If there were one person in the world right now that I would really want to talk to it would be Rebecca. I guess absence actually makes the heart grow fonder. I was pretty fond of her from the get go though.

Rory has decided that my dream job would be to type out interviews for newspapers from audio tapes. He based this decision on the fact that I am anal about putting two spaces between a period and the first letter of the next sentence.

Blogger always erases the second space. It drives me nuts.

Hillary is coming to London for the weekend. She is very excited. On Saturday she is going to make me dinner.

I have a psychology exam at 2 o'clock on Saturday afternoon.

I hate the world for hating me.

Try as I might, some days I am destined to lose every game of FreeCell that I play. Today appears to be one of those days.

The SDC is recruiting new volunteers for the Career Assistant Program. You could do what I do, only not quite as well. I am the sole returning Career Assistant out of the 13 volunteers that we had this year. That oughta tell you something about my perseverence--or everyone else's lack thereof. This will be my third year as a Career Assistant.
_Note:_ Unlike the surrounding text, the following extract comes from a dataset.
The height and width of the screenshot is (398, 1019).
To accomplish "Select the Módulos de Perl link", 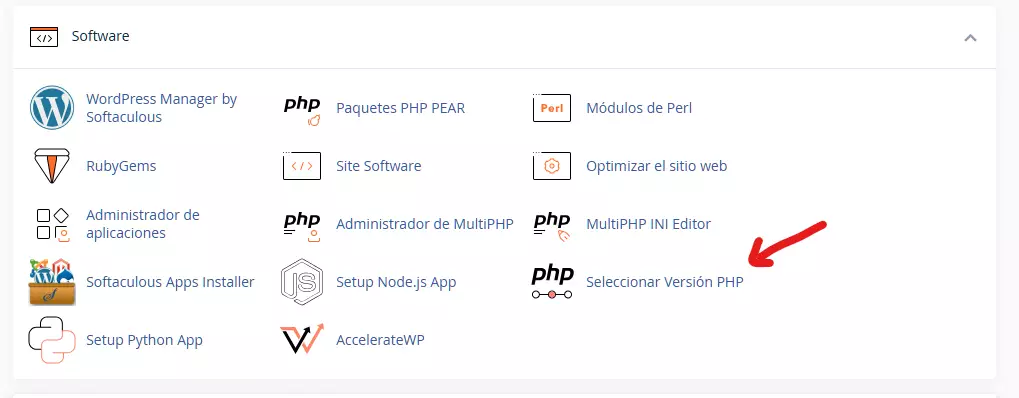I will click(639, 108).
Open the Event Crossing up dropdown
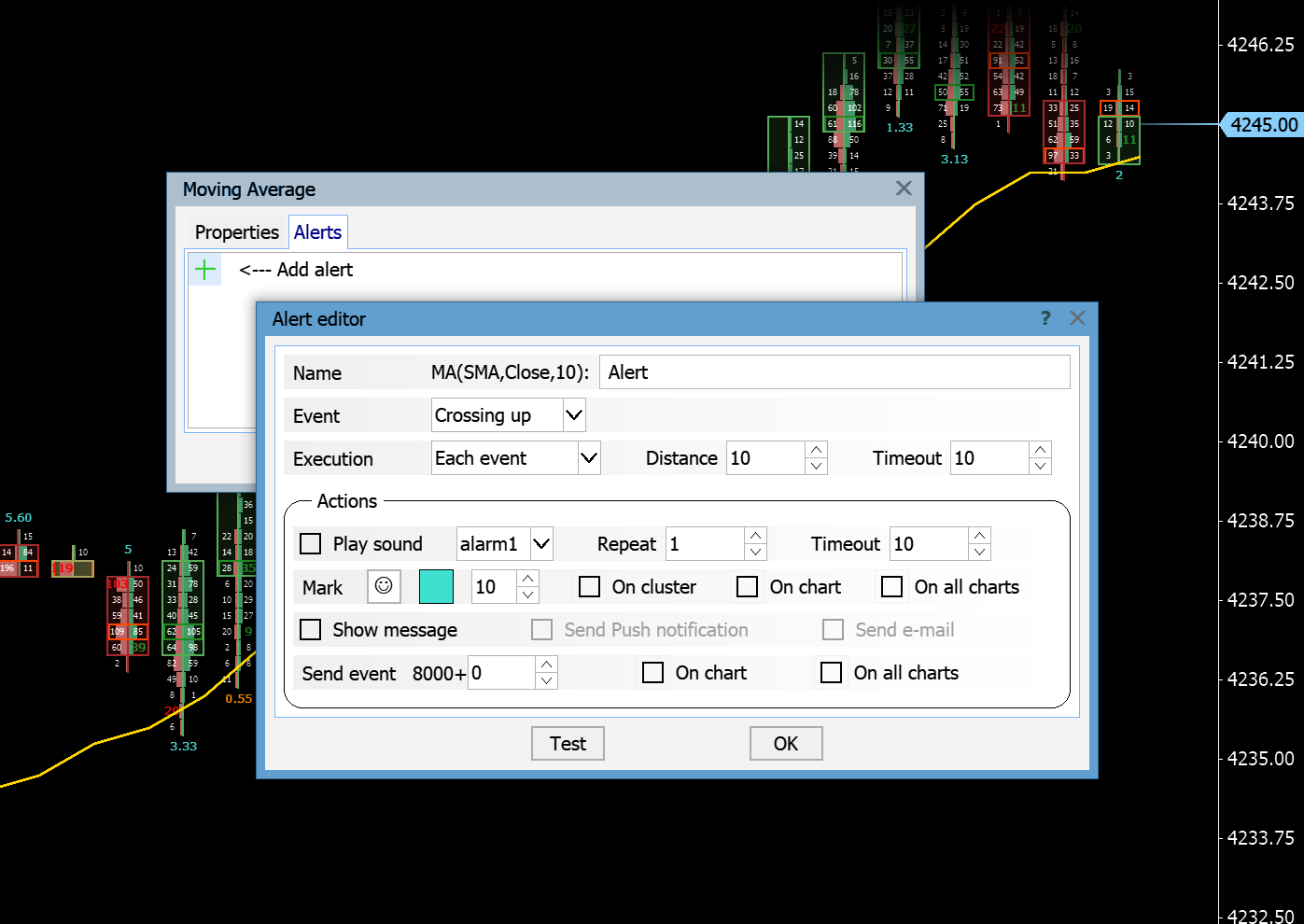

They will never change my title though unless I'm enrolled in a program so that I can become an intern, or have graduated from a program so that I can be a counsellor.

My ability and tendency to trust anyone decreases more and more with each passing day. You've done nothing to counteract this phenomenon.

I sent a bunch of people ecards for Valentine's day. If you didn't get one, don't be offended because I was only sending them to people I was actually talking to at the time. I sent one to Dennis and he was so mad at me. But I got an email that says he opened it. I bet he loved it and now he feels horrible for treating me so cruelly. Actually, I mostly bet that he was drunk and didn't know what he was doing. And now he hates me a little more than he did the day before.

My plan is working.

Gilmore Girls might just be the best thing that ever happened to me.

On May 6th, Shane made plans to take me to the restaurant at the CN Tower. Convinced it was our 3 and a half year (plus two days so that it would be a Saturday) anniversary, he arranged everything a few weeks ago. He told me to keep the day free last weekend.

Shane never plans anything more than two minutes in advance.

May 6th is a month too early for a three and a half year celebration. Three years, five months, and two days seems like an odd occasion to plan something big.

After I pointed all of this out he started claiming it was all part of his master plan to divert my attention. Wow.

This entry just keeps getting longer and longer. But there was a specific something I wanted to say and now I can't remember what it was. So I just keep typing.

I am pretty sure I forgot to put deoderant on this morning and I'm paying for it now.

I am a question to the world. Not an answer to be heard. Or a moment, that's held in your arms.

Terri-Lynn and I have invented new slang. That's so feb of us.

It smells like kelbassa in here. I don't know why. At least its not making me hungry.

Damn, I just realized I haven't eaten anything yet. Coke won't sustain me forever, or will it?

Sometimes, the ability and drive to persevere is priceless. More often than not, worthless.

I'm going to go home tonight to try to find the name of the rhetorical scheme I just used there.

I lost my third FreeCell game in a row and I still can't remember what that everso pertinent point was.

Stay tuned for "Random: The Visual Version" with such entries as "This is my lamp. Dennis took a picture of it and then made it look more blue. I don't understand how he did it. I don't think I care. But maybe I do." It will be all kinds of great fun. I was not the answer so forget you ever thought it was me. Whatta ya got to move you, darling? Please don't say spitting in my face.